## Exercise
Exclude the images and repeat all remaining entries exactly.

## Task input
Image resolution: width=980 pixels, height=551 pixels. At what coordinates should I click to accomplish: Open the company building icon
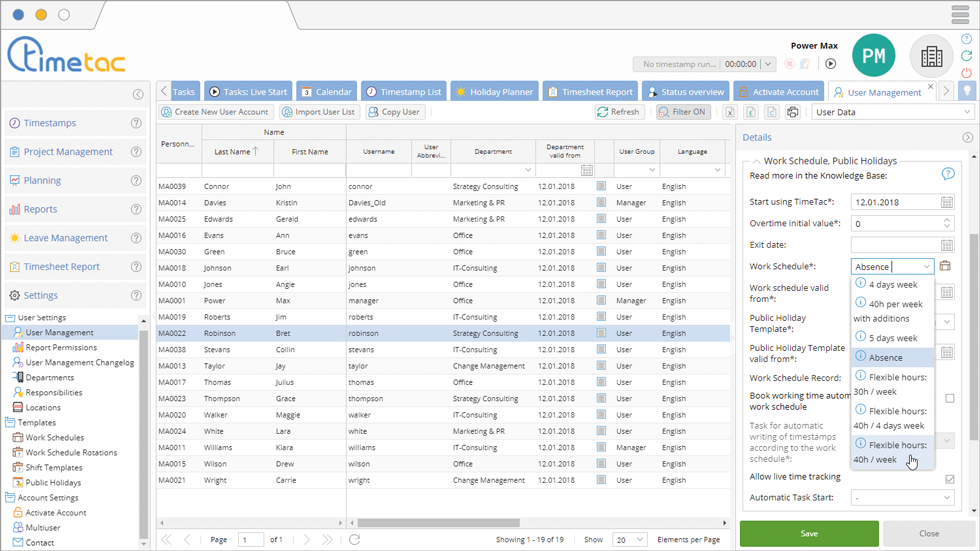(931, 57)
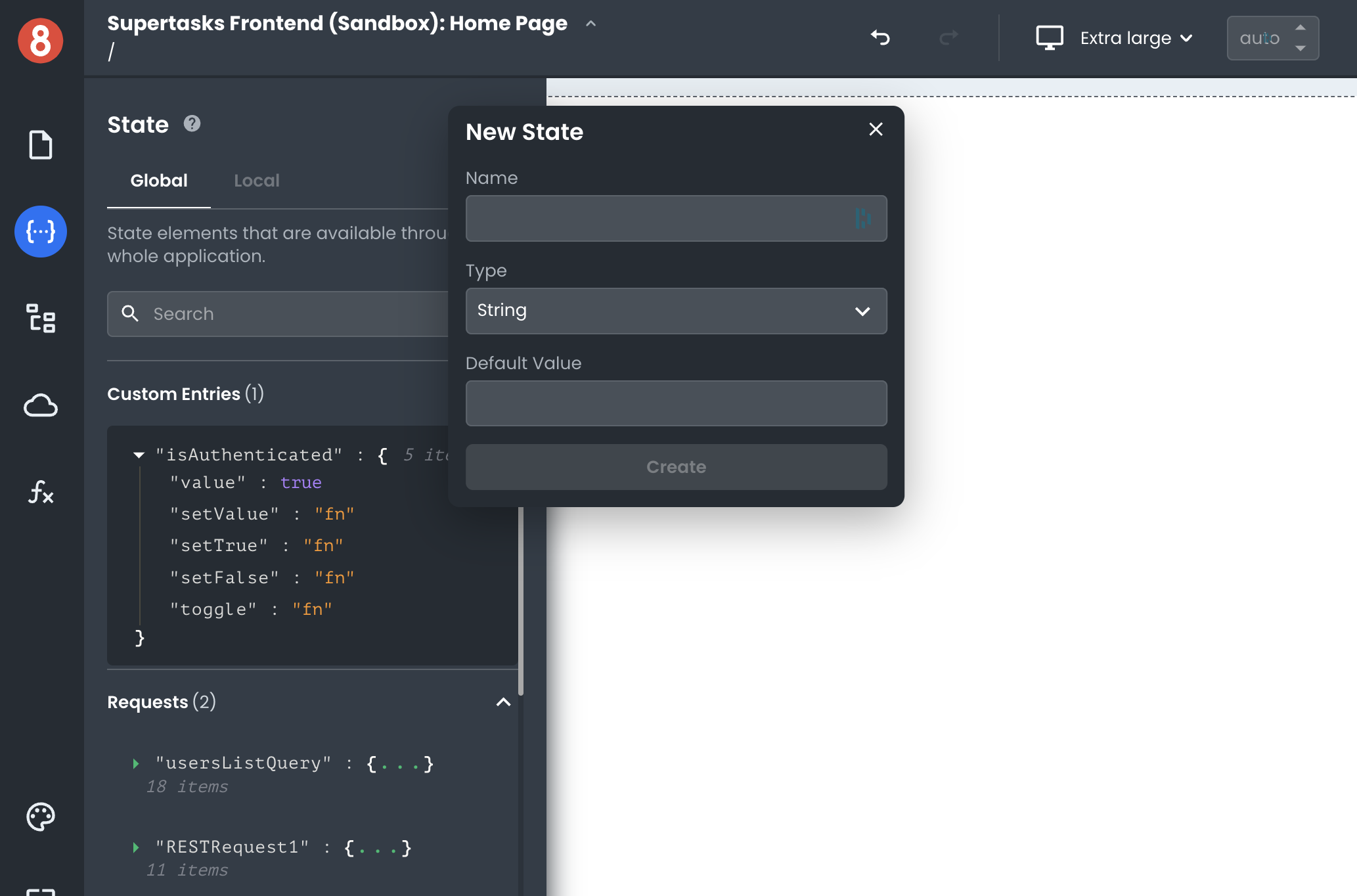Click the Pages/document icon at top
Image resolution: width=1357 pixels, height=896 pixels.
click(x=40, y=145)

## Task result
Image resolution: width=980 pixels, height=551 pixels. At what coordinates should I click to accomplish: Open the company building icon
(931, 57)
Click the Pages/document icon at top
Image resolution: width=1357 pixels, height=896 pixels.
click(x=40, y=145)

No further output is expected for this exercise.